■ Extracted data ■
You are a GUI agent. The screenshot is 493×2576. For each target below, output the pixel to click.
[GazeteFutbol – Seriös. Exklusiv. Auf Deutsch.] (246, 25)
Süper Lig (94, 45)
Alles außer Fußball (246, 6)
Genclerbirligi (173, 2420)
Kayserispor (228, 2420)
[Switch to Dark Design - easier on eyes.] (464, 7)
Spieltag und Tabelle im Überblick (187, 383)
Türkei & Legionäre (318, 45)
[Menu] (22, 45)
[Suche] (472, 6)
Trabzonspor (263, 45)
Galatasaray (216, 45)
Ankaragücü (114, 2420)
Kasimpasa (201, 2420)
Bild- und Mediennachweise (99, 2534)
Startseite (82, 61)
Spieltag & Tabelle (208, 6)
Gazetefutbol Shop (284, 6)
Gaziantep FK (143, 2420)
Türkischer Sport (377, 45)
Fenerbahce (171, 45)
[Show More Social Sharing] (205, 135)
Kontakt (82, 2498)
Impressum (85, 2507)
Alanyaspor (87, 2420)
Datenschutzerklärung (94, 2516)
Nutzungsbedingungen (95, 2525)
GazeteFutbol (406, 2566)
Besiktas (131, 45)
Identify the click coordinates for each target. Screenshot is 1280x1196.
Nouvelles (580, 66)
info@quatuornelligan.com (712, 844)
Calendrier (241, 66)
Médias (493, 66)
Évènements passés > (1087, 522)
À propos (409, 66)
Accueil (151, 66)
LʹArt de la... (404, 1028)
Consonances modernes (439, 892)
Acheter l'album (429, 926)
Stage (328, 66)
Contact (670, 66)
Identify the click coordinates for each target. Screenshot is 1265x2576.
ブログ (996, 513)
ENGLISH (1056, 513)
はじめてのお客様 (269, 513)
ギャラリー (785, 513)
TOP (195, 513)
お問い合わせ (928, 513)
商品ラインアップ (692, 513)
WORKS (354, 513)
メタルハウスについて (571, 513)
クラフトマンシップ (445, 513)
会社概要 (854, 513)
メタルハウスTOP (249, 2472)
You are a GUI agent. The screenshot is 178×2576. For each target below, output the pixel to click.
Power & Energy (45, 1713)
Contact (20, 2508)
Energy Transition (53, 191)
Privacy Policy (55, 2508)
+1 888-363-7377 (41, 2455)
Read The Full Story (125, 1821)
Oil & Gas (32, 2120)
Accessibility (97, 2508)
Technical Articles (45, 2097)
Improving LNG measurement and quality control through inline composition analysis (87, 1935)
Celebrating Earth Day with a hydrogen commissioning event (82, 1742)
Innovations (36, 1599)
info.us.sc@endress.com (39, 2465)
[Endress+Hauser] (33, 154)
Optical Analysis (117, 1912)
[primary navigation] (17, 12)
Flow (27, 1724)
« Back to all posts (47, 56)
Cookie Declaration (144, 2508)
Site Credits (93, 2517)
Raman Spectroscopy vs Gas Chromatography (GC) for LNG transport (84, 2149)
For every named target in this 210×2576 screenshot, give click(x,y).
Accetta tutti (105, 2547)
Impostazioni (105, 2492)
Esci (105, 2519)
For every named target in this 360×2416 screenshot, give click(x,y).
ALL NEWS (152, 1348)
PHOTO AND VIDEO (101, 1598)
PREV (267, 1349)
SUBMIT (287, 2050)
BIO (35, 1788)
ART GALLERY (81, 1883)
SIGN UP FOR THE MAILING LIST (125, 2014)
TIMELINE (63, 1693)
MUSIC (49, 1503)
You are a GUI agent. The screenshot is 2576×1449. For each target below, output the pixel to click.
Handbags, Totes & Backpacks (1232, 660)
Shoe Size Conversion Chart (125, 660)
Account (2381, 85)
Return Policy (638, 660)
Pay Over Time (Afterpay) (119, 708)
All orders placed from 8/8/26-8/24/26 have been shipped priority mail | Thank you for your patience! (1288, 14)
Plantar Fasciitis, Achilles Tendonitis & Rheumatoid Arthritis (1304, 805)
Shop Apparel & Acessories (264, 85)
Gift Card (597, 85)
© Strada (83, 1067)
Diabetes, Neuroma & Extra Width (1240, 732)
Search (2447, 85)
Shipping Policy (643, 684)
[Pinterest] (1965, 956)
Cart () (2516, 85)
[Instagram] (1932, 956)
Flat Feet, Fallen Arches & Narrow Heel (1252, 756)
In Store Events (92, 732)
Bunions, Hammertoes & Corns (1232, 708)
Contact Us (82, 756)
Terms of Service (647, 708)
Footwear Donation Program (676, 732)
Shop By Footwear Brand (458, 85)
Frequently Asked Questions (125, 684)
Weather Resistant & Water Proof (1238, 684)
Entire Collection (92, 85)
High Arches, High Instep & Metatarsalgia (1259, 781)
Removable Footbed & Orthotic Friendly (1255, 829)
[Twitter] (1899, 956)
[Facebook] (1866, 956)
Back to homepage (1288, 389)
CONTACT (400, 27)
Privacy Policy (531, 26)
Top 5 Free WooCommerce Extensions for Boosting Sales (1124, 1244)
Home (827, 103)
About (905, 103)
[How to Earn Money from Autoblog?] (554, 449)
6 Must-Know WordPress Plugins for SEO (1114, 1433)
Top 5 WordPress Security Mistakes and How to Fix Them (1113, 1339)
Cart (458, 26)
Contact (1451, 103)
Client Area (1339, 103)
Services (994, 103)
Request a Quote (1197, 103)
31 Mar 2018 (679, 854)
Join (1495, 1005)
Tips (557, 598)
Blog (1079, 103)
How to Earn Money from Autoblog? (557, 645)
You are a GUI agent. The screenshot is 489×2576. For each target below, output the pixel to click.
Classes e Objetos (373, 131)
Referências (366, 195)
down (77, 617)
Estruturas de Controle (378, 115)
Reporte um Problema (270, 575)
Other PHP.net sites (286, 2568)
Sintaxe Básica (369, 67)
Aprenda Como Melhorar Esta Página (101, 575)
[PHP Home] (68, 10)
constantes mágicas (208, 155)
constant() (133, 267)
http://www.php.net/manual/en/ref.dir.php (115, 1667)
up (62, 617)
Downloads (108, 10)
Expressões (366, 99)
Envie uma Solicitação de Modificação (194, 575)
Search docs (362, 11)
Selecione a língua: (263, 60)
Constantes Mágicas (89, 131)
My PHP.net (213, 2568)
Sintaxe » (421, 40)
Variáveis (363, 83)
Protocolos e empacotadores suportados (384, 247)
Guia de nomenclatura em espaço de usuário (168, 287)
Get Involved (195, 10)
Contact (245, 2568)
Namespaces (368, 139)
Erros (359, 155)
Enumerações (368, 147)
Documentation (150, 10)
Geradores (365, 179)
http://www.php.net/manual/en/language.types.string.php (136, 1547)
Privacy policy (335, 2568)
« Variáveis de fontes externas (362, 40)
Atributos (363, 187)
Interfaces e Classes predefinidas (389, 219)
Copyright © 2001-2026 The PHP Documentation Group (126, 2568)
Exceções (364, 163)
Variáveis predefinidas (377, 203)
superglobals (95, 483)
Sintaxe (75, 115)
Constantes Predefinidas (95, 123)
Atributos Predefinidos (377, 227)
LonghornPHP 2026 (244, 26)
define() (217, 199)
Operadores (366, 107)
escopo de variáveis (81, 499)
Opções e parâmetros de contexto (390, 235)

■ Activity ■
Say the number of lines in the entries that have the string "Autoblog", and only that.

■ The answer ■
2